W połączonej kadrze znalazło się siedmiu mężczyzn i pięć kobiet. Numerem jeden jest oczywiście bohater minionego sezonu i zdobywca Pucharu Świata, H. E. Granerud. Znalazło się także miejsce dla rekonwalescenta Daniela Andre Tandego, który powraca do zdrowia po upadku na mamuciej skoczni w Planicy.
Kolejni skoczkowie pod kierunkiem trenera Alexandra Stoeckla to Marius Lindvik, Robert Johansson, Johann Andre Forfang, Thomas Aasen Markeng i nieobecny na skoczniach Anders Fannemel, .Do kadry powołane zostało także pięć zawodniczek, którymi kieruje trener Christian Mayer: Maren Lundby, Silje Opseth, Thea Minyan Bjoerseth, Eirin Maria Kvandal i Anna Odine Stroem.

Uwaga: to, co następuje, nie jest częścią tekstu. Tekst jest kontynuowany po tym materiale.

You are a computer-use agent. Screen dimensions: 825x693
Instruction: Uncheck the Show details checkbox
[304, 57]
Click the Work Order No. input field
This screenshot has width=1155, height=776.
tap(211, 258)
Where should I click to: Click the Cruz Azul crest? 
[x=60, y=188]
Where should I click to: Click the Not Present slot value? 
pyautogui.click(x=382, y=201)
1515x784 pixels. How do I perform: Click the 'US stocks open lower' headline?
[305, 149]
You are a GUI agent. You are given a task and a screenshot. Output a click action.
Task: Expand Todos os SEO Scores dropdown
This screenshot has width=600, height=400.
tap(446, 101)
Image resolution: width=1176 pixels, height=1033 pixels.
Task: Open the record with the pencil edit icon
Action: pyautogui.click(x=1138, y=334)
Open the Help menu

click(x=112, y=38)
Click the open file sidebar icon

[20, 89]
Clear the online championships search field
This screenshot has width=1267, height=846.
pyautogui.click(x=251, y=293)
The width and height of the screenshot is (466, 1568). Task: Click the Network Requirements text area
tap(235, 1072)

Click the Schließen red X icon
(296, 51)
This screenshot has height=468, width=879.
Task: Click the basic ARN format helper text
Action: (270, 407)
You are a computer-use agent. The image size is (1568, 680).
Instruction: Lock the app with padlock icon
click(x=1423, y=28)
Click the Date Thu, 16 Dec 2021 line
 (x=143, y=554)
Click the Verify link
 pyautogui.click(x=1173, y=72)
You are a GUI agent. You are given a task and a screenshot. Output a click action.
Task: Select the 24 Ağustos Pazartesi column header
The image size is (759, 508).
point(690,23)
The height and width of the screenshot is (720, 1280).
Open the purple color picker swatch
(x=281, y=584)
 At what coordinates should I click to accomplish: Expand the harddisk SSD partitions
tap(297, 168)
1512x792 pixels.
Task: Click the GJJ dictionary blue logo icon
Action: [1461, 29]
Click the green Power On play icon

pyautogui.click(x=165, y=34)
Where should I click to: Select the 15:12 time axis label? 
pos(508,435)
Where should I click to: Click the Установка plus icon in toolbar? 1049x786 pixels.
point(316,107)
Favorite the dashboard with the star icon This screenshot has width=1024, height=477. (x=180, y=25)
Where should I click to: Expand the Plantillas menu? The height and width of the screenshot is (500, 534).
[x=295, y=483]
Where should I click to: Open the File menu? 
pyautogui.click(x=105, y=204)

Skoczkowie i skoczkinie kadry trenowali już wspólnie.- Pomysł polega na tym, aby podkreślić, jak pracujemy i w jaki osiągnęliśmy wyniki w ostatnim czasie w grupie, w której chłopcy i dziewczęta stale zawsze trenowali razem - powiedział na konferencji prasowej dyrektor zespołu Clas Brede Brathen.